According to Gerald Batist, Director of the Segal Cancer Centre and the McGill Centre for Translational Research in Cancer, “Advances in methods for analysis of epigenetic data are strongly needed. At the Segal Cancer Centre, we are characterizing tumours both before and after treatment, and are extremely interested in obtaining a better understanding of epigenetic modifications.” The Ludmer Centre is supporting SOMNiBUS development as research suggests that exposure to early-childhood adversity is increasingly associated with altered chemical markers for DNA methylation and an individual’s eventual risk of developing a mental illness later in life. 

Matched-funding partners, crucial to R&D

Visit our Seeds of Change Campaign help support student research 

A condition of receiving the Genome Canada funding was the identification of matched financial support.  Matched funding for this crucial R&D development came from Scleroderma Quebec and two Montreal-based companies, My Intelligent Machines (MIM) and GPU one. MIMs, which develops machine-learning methods, is supporting a trainee and will integrate SOMNiBUS into the set of services they provide to clients looking for analytic solutions for bisulfite sequencing measures of DNA methylation. GPU one, which is providing access to a high-performance computational platform, will provide opportunities for dissemination to the GPU-user community and visibility through their portal. The Lady Davis Institute is providing trainee support.

According to Genome Quebec, which also supported Dr Greenwood’s application, Québec researchers secured $18 million for 11 projects, over 30% of the available federal funding across three competitions.

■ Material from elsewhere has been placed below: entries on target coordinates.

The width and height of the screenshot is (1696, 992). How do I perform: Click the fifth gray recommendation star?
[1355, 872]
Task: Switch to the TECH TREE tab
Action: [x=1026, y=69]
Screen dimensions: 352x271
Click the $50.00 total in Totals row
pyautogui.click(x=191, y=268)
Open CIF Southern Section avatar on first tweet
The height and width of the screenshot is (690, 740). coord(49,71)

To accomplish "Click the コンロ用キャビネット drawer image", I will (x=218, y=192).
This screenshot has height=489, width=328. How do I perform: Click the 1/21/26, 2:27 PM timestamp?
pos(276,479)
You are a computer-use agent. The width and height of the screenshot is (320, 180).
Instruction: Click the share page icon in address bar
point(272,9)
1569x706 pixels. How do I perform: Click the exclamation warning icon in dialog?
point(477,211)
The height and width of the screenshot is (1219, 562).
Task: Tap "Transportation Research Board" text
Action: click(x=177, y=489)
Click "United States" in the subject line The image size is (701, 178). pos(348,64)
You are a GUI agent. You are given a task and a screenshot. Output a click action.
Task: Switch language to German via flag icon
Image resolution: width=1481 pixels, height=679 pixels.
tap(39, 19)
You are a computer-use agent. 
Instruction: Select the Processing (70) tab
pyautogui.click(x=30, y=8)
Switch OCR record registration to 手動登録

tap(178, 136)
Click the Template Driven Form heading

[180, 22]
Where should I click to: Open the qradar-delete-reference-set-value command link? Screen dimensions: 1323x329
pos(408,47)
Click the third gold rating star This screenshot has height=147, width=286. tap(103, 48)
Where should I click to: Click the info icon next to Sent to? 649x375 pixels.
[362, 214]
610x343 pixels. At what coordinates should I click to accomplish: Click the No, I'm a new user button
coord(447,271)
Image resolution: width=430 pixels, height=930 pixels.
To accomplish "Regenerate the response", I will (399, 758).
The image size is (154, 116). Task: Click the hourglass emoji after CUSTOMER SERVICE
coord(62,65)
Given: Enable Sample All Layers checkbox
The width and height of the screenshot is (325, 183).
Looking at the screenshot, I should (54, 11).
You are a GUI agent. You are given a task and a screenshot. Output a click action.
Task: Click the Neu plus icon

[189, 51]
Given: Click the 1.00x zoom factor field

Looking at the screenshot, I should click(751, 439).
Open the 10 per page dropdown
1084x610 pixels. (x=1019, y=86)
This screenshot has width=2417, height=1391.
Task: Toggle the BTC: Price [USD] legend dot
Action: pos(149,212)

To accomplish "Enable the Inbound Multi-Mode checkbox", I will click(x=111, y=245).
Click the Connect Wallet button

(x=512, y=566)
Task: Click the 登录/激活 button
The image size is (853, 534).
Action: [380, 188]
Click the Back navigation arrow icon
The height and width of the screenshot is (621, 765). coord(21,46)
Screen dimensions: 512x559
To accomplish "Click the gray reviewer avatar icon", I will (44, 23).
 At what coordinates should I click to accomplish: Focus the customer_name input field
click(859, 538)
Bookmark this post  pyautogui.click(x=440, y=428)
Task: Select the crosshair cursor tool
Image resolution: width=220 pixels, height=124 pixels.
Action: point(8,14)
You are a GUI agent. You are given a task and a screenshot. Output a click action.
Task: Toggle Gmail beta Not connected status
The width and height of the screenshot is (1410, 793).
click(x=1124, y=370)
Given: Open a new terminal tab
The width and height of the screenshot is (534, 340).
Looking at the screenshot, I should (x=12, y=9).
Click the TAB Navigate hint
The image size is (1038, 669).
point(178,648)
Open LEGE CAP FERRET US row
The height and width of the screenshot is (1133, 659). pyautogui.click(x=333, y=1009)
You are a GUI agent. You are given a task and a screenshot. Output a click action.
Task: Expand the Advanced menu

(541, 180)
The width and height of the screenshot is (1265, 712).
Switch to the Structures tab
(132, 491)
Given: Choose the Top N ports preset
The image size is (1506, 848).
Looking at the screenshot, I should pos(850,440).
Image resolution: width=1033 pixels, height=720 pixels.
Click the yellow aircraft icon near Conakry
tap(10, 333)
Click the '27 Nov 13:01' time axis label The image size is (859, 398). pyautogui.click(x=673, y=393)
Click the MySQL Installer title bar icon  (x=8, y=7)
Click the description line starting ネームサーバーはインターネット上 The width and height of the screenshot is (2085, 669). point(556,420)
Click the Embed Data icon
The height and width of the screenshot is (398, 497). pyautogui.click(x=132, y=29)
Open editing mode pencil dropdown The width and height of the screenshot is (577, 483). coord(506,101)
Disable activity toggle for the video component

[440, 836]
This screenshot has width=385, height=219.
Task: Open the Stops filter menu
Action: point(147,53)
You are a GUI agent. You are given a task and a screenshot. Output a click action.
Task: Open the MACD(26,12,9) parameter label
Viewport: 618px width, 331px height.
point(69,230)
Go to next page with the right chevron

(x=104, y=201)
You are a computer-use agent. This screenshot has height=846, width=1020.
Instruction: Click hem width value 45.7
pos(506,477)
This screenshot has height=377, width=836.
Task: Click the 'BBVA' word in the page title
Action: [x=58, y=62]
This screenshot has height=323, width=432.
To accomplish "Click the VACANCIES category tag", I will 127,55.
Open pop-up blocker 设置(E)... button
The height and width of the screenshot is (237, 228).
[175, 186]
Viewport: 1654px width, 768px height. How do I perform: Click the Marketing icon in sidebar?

The strong performance by Québec researchers in Genome Canada’s most recent competitions positions Québec as a key driver of innovation.

Meet the team

The lead investigators, Dr Greenwood, a McGill researcher at the Lady Davis Institute, and Dr Karim Oualkacha at the Université du Québec à Montréal, are both Canadian leaders in statistical genetics. Co-investigators include two methodologically strong statisticians, Dr Lajmi Lakhal-Chaieb at Université Laval and Dr Aurélie Labbe at HEC Montréal.  Three outstanding epigenetics researchers complete the team, Dr Marie Hudson, a McGill researcher at the Lady Davis Institute studying scleroderma and autoimmune rheumatic diseases; Dr Denise Daley at the University of British Colombia who studies asthma and food allergy; and Ludmer researcher Dr Tie-Yuan Zhang at the Douglas Hospital who studies maternal-foetal interactions and behavioural development.

[1] Smoothing: A process by which data points are averaged with their neighbors in a series, such as a time series, or image. Also referred to as filtering as it has the effect of suppressing high frequency signal and enhancing low frequency signal.